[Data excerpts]
----
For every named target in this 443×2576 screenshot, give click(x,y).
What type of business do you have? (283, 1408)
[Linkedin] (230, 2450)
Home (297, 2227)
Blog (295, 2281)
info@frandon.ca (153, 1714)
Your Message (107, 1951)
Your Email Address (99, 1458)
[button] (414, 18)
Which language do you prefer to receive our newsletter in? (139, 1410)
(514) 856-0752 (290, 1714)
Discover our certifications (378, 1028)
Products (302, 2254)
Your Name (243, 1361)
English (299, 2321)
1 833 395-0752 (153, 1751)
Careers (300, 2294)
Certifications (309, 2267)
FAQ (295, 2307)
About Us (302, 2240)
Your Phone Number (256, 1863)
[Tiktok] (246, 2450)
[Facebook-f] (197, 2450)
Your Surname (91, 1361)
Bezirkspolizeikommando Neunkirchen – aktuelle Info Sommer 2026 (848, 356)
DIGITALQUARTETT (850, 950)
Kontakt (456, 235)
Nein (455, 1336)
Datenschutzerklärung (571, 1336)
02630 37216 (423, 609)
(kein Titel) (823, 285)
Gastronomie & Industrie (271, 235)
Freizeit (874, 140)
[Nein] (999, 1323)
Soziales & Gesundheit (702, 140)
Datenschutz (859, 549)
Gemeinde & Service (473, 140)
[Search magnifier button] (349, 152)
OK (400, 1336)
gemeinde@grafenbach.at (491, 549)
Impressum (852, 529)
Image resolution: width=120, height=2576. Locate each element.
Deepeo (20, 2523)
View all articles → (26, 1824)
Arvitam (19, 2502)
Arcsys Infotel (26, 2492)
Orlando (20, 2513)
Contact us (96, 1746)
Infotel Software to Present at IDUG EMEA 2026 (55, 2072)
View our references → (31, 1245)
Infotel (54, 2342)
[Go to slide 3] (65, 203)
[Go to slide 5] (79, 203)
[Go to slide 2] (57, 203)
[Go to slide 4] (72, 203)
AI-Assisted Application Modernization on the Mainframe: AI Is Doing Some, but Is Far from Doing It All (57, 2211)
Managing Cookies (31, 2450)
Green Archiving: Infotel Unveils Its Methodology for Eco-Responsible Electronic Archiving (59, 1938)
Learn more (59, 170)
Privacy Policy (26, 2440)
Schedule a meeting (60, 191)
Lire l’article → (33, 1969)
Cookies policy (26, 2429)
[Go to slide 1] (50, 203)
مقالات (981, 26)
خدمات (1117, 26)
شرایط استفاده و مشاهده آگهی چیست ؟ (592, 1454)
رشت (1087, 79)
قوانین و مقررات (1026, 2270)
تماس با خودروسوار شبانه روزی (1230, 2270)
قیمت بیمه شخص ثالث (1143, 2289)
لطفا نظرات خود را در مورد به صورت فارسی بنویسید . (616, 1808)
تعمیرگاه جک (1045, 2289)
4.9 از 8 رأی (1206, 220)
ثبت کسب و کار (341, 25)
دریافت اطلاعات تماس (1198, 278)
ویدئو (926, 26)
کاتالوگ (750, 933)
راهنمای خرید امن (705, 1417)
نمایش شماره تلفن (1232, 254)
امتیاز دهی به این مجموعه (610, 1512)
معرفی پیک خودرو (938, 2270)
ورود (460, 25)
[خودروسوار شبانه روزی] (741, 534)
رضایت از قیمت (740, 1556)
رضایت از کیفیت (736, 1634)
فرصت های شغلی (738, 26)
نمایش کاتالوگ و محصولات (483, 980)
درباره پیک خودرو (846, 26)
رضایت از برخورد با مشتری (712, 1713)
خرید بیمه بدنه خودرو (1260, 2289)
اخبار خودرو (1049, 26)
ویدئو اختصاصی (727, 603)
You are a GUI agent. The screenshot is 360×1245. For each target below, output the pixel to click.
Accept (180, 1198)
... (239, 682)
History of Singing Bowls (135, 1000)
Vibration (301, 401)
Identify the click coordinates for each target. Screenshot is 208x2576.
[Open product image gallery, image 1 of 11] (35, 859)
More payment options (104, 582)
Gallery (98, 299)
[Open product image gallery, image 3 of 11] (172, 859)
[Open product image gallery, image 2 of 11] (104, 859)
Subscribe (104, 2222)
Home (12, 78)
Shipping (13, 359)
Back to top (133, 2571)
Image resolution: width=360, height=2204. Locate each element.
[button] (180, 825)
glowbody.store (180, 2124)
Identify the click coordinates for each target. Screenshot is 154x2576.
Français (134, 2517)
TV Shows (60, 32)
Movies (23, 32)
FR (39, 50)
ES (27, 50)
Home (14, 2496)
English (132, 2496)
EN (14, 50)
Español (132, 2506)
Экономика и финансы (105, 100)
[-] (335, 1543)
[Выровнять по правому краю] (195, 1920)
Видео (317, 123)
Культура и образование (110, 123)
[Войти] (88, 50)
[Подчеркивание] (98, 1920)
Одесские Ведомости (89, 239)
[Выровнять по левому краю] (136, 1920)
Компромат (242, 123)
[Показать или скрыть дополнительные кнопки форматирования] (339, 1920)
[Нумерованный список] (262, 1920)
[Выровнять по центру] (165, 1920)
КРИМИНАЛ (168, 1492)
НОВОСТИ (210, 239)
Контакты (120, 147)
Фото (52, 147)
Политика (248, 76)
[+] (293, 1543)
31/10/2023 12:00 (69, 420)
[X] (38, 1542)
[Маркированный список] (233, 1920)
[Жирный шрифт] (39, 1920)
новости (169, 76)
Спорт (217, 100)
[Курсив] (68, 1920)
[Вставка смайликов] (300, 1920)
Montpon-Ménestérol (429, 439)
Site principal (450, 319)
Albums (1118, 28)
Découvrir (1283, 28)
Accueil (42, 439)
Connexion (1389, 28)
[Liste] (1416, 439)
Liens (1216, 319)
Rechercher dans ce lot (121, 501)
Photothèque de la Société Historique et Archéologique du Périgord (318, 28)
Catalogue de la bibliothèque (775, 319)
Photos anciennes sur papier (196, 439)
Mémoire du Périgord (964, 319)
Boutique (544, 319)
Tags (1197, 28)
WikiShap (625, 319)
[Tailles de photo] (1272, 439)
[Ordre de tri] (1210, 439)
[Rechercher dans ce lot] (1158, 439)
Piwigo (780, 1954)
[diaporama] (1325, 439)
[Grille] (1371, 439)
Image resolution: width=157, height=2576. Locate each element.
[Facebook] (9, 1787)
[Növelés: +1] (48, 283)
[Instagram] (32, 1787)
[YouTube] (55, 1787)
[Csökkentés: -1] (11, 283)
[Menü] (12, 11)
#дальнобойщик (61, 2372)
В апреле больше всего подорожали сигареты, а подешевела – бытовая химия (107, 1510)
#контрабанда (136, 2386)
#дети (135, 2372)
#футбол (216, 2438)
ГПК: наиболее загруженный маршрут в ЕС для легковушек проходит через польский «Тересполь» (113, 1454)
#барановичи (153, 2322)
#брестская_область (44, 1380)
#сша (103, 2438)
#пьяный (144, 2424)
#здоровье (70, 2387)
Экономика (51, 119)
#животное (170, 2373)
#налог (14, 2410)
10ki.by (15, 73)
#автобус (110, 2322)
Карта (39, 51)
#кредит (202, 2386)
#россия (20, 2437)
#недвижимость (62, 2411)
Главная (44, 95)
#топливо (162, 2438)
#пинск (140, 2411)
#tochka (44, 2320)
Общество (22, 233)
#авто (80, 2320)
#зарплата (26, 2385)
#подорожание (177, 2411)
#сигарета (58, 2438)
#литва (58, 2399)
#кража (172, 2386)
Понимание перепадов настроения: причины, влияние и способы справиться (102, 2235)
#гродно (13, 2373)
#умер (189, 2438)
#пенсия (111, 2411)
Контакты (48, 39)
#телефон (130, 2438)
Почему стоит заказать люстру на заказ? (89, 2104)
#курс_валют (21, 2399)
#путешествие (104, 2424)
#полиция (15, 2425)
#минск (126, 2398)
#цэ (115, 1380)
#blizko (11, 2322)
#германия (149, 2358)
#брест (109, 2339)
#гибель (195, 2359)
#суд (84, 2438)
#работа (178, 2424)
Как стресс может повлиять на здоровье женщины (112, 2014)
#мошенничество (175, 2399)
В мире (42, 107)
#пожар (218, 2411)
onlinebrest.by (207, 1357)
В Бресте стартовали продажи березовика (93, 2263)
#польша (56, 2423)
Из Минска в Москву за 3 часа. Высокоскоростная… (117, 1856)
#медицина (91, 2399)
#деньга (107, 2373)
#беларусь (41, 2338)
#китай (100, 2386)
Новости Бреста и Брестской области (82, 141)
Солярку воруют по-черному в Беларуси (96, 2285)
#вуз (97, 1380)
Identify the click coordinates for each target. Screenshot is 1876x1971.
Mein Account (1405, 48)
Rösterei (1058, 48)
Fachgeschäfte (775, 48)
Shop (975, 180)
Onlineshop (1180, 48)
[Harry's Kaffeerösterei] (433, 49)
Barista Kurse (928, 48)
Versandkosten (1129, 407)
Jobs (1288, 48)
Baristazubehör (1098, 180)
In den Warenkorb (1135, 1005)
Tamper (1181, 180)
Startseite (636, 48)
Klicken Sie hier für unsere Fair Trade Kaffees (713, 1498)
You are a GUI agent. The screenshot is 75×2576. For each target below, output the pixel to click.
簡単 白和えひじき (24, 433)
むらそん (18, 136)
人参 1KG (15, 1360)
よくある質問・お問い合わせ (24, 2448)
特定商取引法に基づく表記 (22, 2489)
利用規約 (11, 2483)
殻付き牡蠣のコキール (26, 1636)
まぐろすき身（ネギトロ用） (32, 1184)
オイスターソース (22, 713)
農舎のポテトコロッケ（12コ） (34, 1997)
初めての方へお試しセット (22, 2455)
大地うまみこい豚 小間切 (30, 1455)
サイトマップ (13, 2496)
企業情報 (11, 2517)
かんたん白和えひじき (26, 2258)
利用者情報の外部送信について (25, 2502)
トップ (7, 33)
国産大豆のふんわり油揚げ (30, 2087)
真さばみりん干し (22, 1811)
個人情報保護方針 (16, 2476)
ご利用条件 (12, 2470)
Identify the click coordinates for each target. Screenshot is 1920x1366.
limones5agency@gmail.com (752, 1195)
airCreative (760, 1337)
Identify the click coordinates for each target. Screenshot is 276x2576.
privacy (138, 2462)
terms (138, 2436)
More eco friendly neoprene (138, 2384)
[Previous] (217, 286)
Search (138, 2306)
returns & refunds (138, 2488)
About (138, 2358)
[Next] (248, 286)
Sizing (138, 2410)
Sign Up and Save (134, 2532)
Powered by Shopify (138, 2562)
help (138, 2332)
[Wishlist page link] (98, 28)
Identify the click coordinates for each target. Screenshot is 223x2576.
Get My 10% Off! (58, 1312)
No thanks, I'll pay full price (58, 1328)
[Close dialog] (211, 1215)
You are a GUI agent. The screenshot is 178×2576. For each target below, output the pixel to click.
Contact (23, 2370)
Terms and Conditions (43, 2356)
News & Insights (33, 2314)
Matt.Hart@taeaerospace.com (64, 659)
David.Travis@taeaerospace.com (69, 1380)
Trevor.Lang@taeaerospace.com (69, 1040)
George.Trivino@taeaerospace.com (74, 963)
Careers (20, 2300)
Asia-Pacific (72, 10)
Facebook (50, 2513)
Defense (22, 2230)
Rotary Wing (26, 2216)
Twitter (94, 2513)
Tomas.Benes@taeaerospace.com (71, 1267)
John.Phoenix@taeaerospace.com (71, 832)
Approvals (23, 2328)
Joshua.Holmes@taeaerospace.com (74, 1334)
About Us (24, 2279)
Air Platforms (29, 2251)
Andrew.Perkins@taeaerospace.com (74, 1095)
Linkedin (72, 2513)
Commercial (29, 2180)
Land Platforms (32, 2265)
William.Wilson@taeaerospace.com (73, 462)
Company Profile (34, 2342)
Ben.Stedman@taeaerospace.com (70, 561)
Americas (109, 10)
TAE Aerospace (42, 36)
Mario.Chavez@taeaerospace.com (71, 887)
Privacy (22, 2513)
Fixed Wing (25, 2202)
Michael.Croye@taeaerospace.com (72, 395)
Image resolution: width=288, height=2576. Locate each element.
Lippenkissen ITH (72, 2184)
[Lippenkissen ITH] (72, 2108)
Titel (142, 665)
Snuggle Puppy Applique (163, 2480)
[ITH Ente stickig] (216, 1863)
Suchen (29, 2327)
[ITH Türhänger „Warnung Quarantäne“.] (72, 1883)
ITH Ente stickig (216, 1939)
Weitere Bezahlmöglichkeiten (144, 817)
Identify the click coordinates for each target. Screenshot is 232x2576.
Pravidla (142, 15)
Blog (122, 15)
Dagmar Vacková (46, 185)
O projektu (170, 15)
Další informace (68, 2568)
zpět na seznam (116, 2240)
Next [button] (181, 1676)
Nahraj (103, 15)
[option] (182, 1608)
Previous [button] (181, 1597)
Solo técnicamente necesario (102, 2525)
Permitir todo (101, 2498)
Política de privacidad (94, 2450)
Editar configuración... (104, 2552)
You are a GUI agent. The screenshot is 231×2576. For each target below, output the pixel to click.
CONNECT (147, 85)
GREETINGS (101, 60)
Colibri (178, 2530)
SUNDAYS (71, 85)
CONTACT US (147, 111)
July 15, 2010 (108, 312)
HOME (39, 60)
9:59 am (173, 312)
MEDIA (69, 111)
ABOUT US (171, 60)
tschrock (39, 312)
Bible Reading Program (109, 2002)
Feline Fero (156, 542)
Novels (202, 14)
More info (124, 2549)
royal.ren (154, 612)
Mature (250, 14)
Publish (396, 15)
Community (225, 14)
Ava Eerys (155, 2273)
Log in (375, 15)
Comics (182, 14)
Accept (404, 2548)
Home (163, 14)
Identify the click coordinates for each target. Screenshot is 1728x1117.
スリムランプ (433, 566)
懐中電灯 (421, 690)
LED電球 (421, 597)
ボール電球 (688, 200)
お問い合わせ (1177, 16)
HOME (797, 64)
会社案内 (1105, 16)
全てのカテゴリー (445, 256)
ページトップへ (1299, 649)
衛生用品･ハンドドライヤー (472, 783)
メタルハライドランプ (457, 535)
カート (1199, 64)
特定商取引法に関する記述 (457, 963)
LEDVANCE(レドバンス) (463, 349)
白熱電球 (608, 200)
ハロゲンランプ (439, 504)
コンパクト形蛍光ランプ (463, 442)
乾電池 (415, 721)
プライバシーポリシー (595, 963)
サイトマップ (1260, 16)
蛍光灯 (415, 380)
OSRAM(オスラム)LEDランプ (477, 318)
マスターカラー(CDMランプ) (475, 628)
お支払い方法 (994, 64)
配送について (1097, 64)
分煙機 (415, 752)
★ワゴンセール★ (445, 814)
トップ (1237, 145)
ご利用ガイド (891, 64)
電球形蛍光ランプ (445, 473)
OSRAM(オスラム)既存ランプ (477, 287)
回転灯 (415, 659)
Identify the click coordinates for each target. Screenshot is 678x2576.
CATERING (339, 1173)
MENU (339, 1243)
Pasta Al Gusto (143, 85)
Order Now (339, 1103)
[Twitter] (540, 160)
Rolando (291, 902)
----
- **The problem**: What you give back must be the stretch above, starting at the line with "#пинск (140, 2411)" and ending at the line with "#пожар (218, 2411)", copied exactly.

- **Expected output**:
#пинск (140, 2411)
#tochka (44, 2320)
Общество (22, 233)
#авто (80, 2320)
#зарплата (26, 2385)
#подорожание (177, 2411)
#сигарета (58, 2438)
#литва (58, 2399)
#кража (172, 2386)
Понимание перепадов настроения: причины, влияние и способы справиться (102, 2235)
#гродно (13, 2373)
#умер (189, 2438)
#пенсия (111, 2411)
Контакты (48, 39)
#телефон (130, 2438)
Почему стоит заказать люстру на заказ? (89, 2104)
#курс_валют (21, 2399)
#путешествие (104, 2424)
#полиция (15, 2425)
#минск (126, 2398)
#цэ (115, 1380)
#blizko (11, 2322)
#германия (149, 2358)
#брест (109, 2339)
#гибель (195, 2359)
#суд (84, 2438)
#работа (178, 2424)
Как стресс может повлиять на здоровье женщины (112, 2014)
#мошенничество (175, 2399)
В мире (42, 107)
#пожар (218, 2411)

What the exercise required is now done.